今後、開発者がアプリケーションのセキュリティを評価するのに役立つツールが増え、クラウド ネイティブ セキュリティの内容が関連する専門家に引き継がれて改善されることを期待しています。

4. エッジコンピューティング

私たちは過去2年間、「The Edge」について多くのことを耳にしてきました。私たちは、自動車や冷蔵庫でさえコンピュータープログラムであり、送信されるデータの量も増えていない時代に生きています。では、なぜデータの近くで計算を実行しないのでしょうか?なぜわざわざデータセンターで実行する必要があるのでしょうか?エッジで計算を実行し、その結果を一元管理することで、帯域幅の要件を削減しながら、セキュリティとプライバシーを向上させ、計算の使用を最適化できます。

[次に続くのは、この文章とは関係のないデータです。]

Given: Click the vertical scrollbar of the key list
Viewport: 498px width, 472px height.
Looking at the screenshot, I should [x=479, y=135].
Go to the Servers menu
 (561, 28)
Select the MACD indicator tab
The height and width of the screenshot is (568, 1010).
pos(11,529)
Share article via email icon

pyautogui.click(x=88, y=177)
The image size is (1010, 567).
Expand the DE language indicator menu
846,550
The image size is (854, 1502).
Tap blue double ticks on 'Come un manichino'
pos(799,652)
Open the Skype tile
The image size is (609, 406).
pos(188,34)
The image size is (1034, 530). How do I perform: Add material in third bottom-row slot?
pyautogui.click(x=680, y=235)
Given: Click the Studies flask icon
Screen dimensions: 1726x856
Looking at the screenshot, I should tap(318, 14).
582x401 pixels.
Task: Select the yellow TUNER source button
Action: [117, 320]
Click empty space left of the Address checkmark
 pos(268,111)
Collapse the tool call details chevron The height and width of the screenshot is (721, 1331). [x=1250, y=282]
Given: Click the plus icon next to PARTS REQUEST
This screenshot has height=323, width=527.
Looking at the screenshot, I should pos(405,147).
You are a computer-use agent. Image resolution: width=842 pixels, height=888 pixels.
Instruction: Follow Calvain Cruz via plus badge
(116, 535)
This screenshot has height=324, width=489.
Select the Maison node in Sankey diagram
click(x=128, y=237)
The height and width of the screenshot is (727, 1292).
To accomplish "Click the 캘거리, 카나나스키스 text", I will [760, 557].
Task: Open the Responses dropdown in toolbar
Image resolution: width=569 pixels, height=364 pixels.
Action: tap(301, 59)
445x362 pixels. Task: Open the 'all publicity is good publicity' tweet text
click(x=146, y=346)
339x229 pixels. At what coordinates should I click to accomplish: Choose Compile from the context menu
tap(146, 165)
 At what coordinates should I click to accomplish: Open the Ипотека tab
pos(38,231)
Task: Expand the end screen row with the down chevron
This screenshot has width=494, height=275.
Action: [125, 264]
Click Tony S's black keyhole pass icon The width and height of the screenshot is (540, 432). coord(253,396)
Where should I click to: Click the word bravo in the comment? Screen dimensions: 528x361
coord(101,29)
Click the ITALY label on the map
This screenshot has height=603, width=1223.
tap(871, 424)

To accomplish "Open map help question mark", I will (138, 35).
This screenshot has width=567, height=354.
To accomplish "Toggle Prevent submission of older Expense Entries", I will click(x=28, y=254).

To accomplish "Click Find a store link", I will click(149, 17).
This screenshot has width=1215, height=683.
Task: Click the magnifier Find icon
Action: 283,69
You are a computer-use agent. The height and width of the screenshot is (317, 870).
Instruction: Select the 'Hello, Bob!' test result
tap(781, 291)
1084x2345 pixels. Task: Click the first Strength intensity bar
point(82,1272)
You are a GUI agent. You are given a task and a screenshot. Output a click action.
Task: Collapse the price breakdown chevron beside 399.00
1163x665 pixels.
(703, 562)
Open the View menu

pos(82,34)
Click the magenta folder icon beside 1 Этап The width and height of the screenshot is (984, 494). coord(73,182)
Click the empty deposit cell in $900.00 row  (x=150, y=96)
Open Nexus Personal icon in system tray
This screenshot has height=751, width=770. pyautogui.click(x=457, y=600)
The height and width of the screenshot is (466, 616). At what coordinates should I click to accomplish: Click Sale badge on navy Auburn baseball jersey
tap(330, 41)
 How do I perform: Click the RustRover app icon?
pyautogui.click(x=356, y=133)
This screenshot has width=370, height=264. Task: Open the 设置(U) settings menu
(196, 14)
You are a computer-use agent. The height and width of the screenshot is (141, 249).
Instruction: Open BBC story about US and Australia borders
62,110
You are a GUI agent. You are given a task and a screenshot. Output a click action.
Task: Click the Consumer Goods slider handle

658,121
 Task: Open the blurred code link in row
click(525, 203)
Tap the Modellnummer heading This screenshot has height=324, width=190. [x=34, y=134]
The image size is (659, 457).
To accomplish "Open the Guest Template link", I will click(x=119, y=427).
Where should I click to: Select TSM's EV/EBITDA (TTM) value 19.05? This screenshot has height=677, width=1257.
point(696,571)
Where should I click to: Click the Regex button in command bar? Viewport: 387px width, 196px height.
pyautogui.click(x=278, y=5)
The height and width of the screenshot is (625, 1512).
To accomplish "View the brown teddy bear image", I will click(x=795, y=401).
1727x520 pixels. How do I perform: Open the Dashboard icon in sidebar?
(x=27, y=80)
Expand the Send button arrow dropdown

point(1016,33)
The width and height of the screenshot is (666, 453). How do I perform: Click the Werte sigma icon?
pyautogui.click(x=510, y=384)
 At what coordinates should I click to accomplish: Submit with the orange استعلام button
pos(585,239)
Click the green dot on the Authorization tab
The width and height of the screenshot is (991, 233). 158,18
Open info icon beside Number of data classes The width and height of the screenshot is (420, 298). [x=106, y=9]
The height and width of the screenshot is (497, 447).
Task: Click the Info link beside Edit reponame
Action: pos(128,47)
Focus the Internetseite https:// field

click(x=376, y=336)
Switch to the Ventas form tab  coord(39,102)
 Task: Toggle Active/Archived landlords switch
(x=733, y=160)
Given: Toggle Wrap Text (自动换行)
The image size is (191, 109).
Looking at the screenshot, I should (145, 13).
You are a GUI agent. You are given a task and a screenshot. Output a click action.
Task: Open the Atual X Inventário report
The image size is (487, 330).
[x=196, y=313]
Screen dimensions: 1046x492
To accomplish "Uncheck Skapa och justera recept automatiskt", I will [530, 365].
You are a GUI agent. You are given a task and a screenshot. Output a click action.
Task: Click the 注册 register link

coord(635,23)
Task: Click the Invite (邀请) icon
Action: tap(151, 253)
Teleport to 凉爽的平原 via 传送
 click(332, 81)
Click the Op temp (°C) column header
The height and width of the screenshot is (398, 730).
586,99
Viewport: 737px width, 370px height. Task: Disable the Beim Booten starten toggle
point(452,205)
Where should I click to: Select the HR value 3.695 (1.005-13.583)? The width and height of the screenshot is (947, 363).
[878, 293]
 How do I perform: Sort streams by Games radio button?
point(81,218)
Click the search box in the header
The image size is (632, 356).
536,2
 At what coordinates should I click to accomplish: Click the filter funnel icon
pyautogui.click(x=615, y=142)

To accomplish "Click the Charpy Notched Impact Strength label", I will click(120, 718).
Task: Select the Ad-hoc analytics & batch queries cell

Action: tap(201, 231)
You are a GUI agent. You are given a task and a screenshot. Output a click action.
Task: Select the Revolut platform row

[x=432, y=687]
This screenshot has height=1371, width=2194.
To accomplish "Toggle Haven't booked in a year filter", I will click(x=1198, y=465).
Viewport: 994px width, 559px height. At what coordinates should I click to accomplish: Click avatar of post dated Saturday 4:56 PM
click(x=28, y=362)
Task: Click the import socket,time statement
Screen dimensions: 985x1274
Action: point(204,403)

実際、Kubernetes を含むソフトウェア スタックは、通常は処理能力が低く、オーバーヘッドも少ないスマートフォンやスマートウォッチなど、データ センター外の異機種コンピューティング環境で実行するように設計されているわけではありません。

それで、このスタックをどうするのでしょうか?

2019 年には、次のような関連ニュースが多数ありました。

  • 業界をリードする商用 Kubernetes プロバイダーである Rancher は、無人、リソース制限のある遠隔地、または IoT デバイスでの運用ワークロード向けに設計された軽量 Kubernetes ディストリビューションである k3s のリリースを発表しました。
  • Virtual Kubelet 1.0 は、Kubernetes をサーバーレス コンテナ環境、特にエッジ インフラストラクチャに拡張できるシステムです。
  • スタックのエッジは成熟しつつあり、通信事業者や機器プロバイダーから大きな発表があると予想されます。

2020 年は、クラウド ネイティブを再形成する 4 つの主要なトレンドにより、エキサイティングな年になりそうです。

著者について:

Malo Marrec 氏は、現在クラウド ネイティブ分野のプロジェクトを模索している起業家です。彼は以前、ベンチャーキャピタル会社 Elaia Partners で勤務し、サンフランシスコで AI インフラストラクチャのスタートアップを共同設立しました。